• _Task to carry out_:
Rewrite the lines below, changing every "Find the location of" to "Point out" and leaving everything else the same.
— START —
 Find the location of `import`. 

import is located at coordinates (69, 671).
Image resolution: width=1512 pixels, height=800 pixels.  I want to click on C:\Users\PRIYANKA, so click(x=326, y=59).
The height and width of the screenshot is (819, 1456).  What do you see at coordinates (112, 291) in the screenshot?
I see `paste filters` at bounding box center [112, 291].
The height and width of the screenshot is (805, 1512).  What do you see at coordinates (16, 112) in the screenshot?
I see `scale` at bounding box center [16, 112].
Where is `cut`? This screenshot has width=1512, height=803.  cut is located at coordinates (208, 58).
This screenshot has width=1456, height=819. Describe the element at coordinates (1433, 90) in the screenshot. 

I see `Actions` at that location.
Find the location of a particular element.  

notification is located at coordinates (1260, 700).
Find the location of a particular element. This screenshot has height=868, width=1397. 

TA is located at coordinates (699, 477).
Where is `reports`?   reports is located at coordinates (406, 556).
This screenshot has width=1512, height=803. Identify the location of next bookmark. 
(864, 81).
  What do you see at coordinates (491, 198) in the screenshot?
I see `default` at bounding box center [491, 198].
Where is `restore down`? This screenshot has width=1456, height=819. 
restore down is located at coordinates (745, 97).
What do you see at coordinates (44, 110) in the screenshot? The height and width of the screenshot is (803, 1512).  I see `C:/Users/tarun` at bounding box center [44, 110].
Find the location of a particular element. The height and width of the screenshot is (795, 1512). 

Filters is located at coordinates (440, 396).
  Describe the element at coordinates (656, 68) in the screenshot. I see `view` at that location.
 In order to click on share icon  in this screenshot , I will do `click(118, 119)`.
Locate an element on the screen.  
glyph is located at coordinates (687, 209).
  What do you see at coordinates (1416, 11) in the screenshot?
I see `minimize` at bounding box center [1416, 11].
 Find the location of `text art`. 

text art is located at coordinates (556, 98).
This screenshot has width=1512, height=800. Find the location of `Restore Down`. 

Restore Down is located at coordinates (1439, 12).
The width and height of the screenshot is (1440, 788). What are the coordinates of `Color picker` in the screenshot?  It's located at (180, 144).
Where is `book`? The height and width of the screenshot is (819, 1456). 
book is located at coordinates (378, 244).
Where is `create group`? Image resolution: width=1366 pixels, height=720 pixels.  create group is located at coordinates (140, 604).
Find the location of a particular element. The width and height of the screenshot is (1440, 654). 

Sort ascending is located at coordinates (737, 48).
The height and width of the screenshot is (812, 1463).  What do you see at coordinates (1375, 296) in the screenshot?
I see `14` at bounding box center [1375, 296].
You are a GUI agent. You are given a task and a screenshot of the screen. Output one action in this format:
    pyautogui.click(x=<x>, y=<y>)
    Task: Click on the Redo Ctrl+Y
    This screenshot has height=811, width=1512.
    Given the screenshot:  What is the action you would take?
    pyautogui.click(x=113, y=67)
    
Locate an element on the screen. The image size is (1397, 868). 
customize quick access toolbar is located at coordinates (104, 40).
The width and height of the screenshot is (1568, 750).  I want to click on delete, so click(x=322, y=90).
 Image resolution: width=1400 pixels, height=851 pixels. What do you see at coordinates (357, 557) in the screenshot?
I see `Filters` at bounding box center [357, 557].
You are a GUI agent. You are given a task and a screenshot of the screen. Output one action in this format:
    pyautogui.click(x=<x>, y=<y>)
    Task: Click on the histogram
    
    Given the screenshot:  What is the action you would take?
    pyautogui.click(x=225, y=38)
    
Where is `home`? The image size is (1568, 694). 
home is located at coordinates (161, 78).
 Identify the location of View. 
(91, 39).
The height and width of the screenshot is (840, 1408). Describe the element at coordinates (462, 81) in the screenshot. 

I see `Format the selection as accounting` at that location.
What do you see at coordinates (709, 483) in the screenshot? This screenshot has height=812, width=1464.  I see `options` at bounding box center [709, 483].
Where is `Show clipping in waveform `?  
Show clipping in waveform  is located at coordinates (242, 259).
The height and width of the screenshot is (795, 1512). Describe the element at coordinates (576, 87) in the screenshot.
— END —
• _Written answer_:
 Point out `import`. 

import is located at coordinates (69, 671).
Image resolution: width=1512 pixels, height=800 pixels.  I want to click on C:\Users\PRIYANKA, so click(x=326, y=59).
The height and width of the screenshot is (819, 1456).  What do you see at coordinates (112, 291) in the screenshot?
I see `paste filters` at bounding box center [112, 291].
The height and width of the screenshot is (805, 1512).  What do you see at coordinates (16, 112) in the screenshot?
I see `scale` at bounding box center [16, 112].
Where is `cut`? This screenshot has width=1512, height=803.  cut is located at coordinates (208, 58).
This screenshot has width=1456, height=819. Describe the element at coordinates (1433, 90) in the screenshot. 

I see `Actions` at that location.
Point out a particular element.  

notification is located at coordinates (1260, 700).
Point out a particular element. This screenshot has height=868, width=1397. 

TA is located at coordinates (699, 477).
Where is `reports`?   reports is located at coordinates (406, 556).
This screenshot has width=1512, height=803. Identify the location of next bookmark. 
(864, 81).
  What do you see at coordinates (491, 198) in the screenshot?
I see `default` at bounding box center [491, 198].
Where is `restore down`? This screenshot has width=1456, height=819. 
restore down is located at coordinates (745, 97).
What do you see at coordinates (44, 110) in the screenshot? The height and width of the screenshot is (803, 1512).  I see `C:/Users/tarun` at bounding box center [44, 110].
Point out a particular element. The height and width of the screenshot is (795, 1512). 

Filters is located at coordinates (440, 396).
  Describe the element at coordinates (656, 68) in the screenshot. I see `view` at that location.
 In order to click on share icon  in this screenshot , I will do `click(118, 119)`.
Locate an element on the screen.  
glyph is located at coordinates (687, 209).
  What do you see at coordinates (1416, 11) in the screenshot?
I see `minimize` at bounding box center [1416, 11].
 Point out `text art`. 

text art is located at coordinates (556, 98).
This screenshot has width=1512, height=800. Point out `Restore Down`. 

Restore Down is located at coordinates (1439, 12).
The width and height of the screenshot is (1440, 788). What are the coordinates of `Color picker` in the screenshot?  It's located at (180, 144).
Where is `book`? The height and width of the screenshot is (819, 1456). 
book is located at coordinates (378, 244).
Where is `create group`? Image resolution: width=1366 pixels, height=720 pixels.  create group is located at coordinates (140, 604).
Point out a particular element. The width and height of the screenshot is (1440, 654). 

Sort ascending is located at coordinates (737, 48).
The height and width of the screenshot is (812, 1463).  What do you see at coordinates (1375, 296) in the screenshot?
I see `14` at bounding box center [1375, 296].
You are a GUI agent. You are given a task and a screenshot of the screen. Output one action in this format:
    pyautogui.click(x=<x>, y=<y>)
    Task: Click on the Redo Ctrl+Y
    This screenshot has height=811, width=1512.
    Given the screenshot:  What is the action you would take?
    pyautogui.click(x=113, y=67)
    
Locate an element on the screen. The image size is (1397, 868). 
customize quick access toolbar is located at coordinates (104, 40).
The width and height of the screenshot is (1568, 750).  I want to click on delete, so click(x=322, y=90).
 Image resolution: width=1400 pixels, height=851 pixels. What do you see at coordinates (357, 557) in the screenshot?
I see `Filters` at bounding box center [357, 557].
You are a GUI agent. You are given a task and a screenshot of the screen. Output one action in this format:
    pyautogui.click(x=<x>, y=<y>)
    Task: Click on the histogram
    
    Given the screenshot:  What is the action you would take?
    pyautogui.click(x=225, y=38)
    
Where is `home`? The image size is (1568, 694). 
home is located at coordinates (161, 78).
 Identify the location of View. 
(91, 39).
The height and width of the screenshot is (840, 1408). Describe the element at coordinates (462, 81) in the screenshot. 

I see `Format the selection as accounting` at that location.
What do you see at coordinates (709, 483) in the screenshot? This screenshot has height=812, width=1464.  I see `options` at bounding box center [709, 483].
Where is `Show clipping in waveform `?  
Show clipping in waveform  is located at coordinates (242, 259).
The height and width of the screenshot is (795, 1512). Describe the element at coordinates (576, 87) in the screenshot.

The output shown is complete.